#### Stated problem:
Can you retype the lines of the listing, starting with the line that contains "Task: Open the 브랜드 selection dropdown" and going on through the line that contains "point(205,39)", with nothing changed?

#### Entries shown:
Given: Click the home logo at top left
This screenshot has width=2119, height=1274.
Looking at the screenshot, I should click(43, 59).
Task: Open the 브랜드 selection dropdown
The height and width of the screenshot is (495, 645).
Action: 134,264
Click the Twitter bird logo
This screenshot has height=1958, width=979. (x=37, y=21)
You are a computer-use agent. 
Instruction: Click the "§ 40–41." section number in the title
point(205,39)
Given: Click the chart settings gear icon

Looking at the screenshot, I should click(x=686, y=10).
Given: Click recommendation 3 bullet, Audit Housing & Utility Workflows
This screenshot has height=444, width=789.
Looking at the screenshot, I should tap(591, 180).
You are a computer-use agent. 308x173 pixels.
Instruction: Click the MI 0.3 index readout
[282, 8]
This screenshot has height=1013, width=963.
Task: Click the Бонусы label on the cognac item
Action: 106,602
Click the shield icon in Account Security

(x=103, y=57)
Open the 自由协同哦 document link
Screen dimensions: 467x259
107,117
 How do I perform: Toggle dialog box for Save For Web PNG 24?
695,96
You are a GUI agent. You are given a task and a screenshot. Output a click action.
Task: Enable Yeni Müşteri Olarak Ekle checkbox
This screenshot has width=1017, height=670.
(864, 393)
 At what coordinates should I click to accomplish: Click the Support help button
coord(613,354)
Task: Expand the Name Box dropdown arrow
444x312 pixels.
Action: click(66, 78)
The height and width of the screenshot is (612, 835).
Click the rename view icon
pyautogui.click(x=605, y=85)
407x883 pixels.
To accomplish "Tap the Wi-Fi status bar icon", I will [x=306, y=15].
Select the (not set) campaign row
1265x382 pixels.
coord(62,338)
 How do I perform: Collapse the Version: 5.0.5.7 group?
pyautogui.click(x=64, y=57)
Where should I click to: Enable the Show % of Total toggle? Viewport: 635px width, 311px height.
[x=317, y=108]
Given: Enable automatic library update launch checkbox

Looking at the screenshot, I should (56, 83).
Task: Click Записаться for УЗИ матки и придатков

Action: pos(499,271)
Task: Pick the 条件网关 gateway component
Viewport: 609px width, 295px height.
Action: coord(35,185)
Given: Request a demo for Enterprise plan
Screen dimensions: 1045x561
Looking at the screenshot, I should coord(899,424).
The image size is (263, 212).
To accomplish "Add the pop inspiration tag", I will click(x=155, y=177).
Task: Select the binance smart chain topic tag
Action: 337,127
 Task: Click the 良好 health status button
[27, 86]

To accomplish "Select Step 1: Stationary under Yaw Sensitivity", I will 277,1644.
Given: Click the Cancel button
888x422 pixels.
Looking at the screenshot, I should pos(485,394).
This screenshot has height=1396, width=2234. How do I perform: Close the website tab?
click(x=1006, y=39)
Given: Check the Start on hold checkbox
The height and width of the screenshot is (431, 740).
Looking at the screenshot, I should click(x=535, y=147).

#### Complete answer:
Task: Open the 브랜드 selection dropdown
The height and width of the screenshot is (495, 645).
Action: 134,264
Click the Twitter bird logo
This screenshot has height=1958, width=979. (x=37, y=21)
You are a computer-use agent. 
Instruction: Click the "§ 40–41." section number in the title
point(205,39)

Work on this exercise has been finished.